Testing Capabilities
This section will conduct a series of simulations to better understand fukkatsu's potential capabilities. To achieve this, multiple error types will be tested. Each error type and scenario will consist of a total of 25 runs under the same conditions. We will test the following hypotheses:
Hypotheses testing
- H0: "The proportion of errors solved is not significantly greater than 0.5."
- H1: "The proportion of errors solved is significantly greater than 0.5."
We will consider a confidence interval of 0.05 and utilize a binomial distribution.
import scipy.stats as stats
successes = # number of successful repairs
alpha = 0.05
p_value = stats.binom_test(successes, n=25, p=0.5, alternative='greater')
print(f"p_value: {p_value}")
if p_value < alpha:
print("Reject the null hypothesis")
print("The proportion of errors solved is significantly greater than 0.5.")
else:
print("Fail to reject the null hypothesis")
print("The proportion of errors solved is not significantly greater than 0.5.")
fukkatsu will utilize the gpt-3.5-turbo
model in all simulations. For each simulation, 3 lives will be allocated. The functions will also be provided with sufficient context.

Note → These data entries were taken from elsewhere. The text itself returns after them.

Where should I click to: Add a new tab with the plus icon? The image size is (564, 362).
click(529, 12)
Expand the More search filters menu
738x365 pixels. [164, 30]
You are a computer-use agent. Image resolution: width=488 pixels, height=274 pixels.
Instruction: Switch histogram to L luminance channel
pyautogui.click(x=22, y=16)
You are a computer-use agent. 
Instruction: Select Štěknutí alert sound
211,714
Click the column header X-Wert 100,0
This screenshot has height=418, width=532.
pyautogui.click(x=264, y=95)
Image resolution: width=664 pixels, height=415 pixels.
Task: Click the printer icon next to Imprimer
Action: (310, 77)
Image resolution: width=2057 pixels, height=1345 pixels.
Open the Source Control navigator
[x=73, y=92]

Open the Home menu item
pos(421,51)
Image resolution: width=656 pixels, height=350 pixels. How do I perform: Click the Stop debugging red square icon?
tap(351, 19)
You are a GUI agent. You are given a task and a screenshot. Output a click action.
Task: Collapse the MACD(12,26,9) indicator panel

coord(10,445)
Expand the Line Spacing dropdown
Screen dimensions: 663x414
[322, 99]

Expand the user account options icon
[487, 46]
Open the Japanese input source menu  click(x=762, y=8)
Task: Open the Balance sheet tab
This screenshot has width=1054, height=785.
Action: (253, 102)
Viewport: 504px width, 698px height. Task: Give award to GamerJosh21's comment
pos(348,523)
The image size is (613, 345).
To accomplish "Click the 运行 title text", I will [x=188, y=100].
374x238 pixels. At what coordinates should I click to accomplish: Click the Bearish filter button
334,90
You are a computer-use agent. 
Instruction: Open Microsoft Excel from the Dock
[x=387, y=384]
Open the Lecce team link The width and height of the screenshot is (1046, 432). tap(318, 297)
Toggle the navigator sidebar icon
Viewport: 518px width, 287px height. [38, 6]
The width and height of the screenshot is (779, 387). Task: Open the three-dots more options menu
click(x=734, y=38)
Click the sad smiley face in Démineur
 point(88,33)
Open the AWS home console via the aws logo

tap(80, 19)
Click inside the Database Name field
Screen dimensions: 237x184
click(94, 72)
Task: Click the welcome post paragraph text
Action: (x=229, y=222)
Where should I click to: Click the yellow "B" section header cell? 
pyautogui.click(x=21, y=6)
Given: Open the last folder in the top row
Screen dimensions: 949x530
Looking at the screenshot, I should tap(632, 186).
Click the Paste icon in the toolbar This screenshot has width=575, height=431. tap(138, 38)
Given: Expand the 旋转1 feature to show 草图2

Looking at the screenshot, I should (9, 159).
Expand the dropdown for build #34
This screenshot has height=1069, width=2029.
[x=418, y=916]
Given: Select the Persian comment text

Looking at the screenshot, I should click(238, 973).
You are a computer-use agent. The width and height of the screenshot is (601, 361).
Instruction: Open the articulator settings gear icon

After conducting all the tests, we will finally apply a chi-square test
. This test will help determine whether there is a statistically significant difference in the fukkatsu's performance across the error types. If the test results indicate a significant association, it suggests that the effectiveness of fukkatsu varies depending on the error type.
import numpy as np
from scipy.stats import chi2_contingency
observed_counts = np.array([[10, 20], [15, 25], [5, 30]])
chi2, p_value, dof, expected = chi2_contingency(observed_counts)
print("Chi-square statistic:", chi2)
print("P-value:", p_value)
print("Degrees of freedom:", dof)
print("Expected counts:", expected)
You can see each simulation recored in the different jupyter notebooks contained within the research
directory.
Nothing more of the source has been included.